Sinopse: Contada sob a perspectiva ferina e cheia de humor ácido de Malvina, a madrasta, essa história vai te surpreender. Da mesma autora da série best-seller Perdida. Você conhece a história de uma certa princesa que sofreu inúmeras tentativas de assassinato por sua madrasta, uma delas com uma maçã envenenada. O bem contra o mal, a indefesa donzela ameaçada pela perversa Rainha... É bonito, não é mesmo? Francamente, me embrulha o estômago só de falar dessa história da carochinha. Eu não sou uma bruxa, não sou má e eu nunca planejei matar ninguém. Por anos, fui a maior modelo do planeta, o nome mais poderoso do mundo da moda... Até o dia em que a insossa da minha enteada, Bianca, roubou a minha maior campanha. Dá pra acreditar? Bianca é tão sonsa... e tem esse arzinho azedo e avoado que me dá vontade de voar no pescoço dela... Eu sei, parece mesmo que eu fiz tudo o que a imprensa me acusa de ter feito. Mas não foi bem assim. Senta aqui e me ouça até o fim. Depois me diga se acha mesmo que mereço o título de Rainha Má... Talvez só Rainha seja muito melhor.


Olá leitores, tudo bem, como andam as leituras? Desculpem-me por andar sumida, devido a minha viagem à bienal, minha rotina ficou louca quando voltei. Mas agora estou de volta e com muitas novidades. Hoje tem resenha de um lançamento da nossa querida Carina Rissi, Menina Veneno. Eu gosto muito dessa autora, além dela ser nacional, ela também escreve um dos poucos romances que eu gostei na minha vida, o livro Perdida. Menina Veneno foi lançado na Bienal do Livro e é uma releitura do clássico A Branca de Neve e os Sete Anões, mas na atualidade e muito mais irônico e legal.

O livro conta a história da Malvina Neves, uma modelo superrequisitada e reconhecida pelo mundo inteiro pelo seu trabalho. Malvina é uma das modelos mais poderosa do planeta, todos querem ser que nem ela. Ela estourou como modelo na campanha de Menina Veneno. Tudo andava perfeito até que a enteada de Malvina rouba a melhor campanha dela, a que fez Malvina ser reconhecida, Bianca é a nova Menina Veneno.

Malvina, como a Rainha Má em A Branca de Neve, fica indignada e obviamente quer a campanha de volta. Além de Bianca ter aceitado a campanha, ela ainda se mostra interessada em um músico que Malvina está investindo. Malvina fará de tudo para que sua vida volte como era antes, sendo a mais idolatrada e a mais bela de todas. E é com isso que o enredo se constrói, Malvina tentando tomar o seu posto de Bianca.

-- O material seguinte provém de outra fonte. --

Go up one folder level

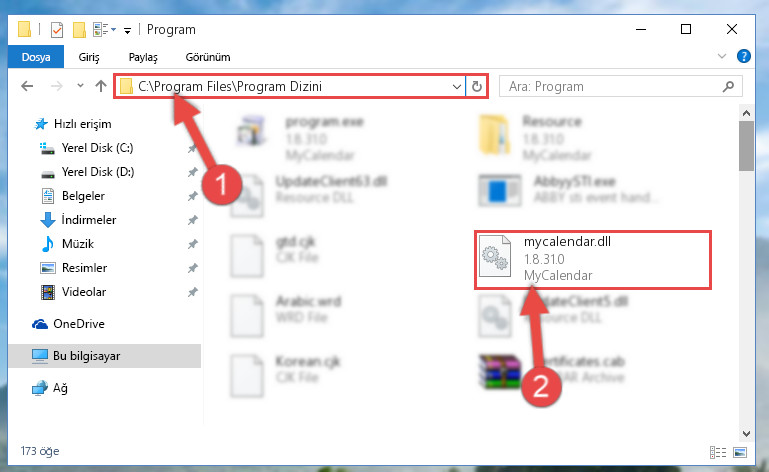tap(101, 86)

Durante o livro vemos como Malvina se tornou essa pessoa superficial, mas não de todo mal. Confesso que no início da leitura eu não estava suportando a modelo, pois ela se mostrava muito prepotente e cheia de si, mas durante a história eu fui me apenando mais e vendo que ela não estava totalmente errada, mas tomou escolhas erradas. Vemos em Malvina que ninguém começa grande, ela começou de baixo e conquistou seu “reinado” com muito trabalho e esforço.

Eu achei a Malvina bem parecida com a personagem Miranda Priestly (Meryl Streep), do filme O Diabo Veste Prada, onde todos acatavam sua decisão e a viam como a melhor. Já em relação a Bianca eu senti ela totalmente coadjuvante, pois a Malvina além de ser a protagonista é narradora do livro, logo ela se tornou mais marcante. Uma observação sobre a narrativa, é como se a Malvina estivesse conversando com o leitor, como se fôssemos colegas, gostei bastante disso, a autora soube fazer sua personagem ficar mais próxima do leitor.

O livro é bem curto, eu li em apenas um dia, pois a história se desenrola facilmente e é muito leve, facilitando a leitura. Gostei também das imagens que o livro traz, no início de cada capítulo tem alguns recortes de manchetes sobre os personagens envolvidos na história. Semana passada a autora esteve aqui em Manaus, onde pude perguntar mais sobre esse livro e a Carina respondeu que esse é o primeiro livro de releitura na visão do vilão e ainda vem mais 2 por aí. Então se você gostou da Malvina vai amar os próximos.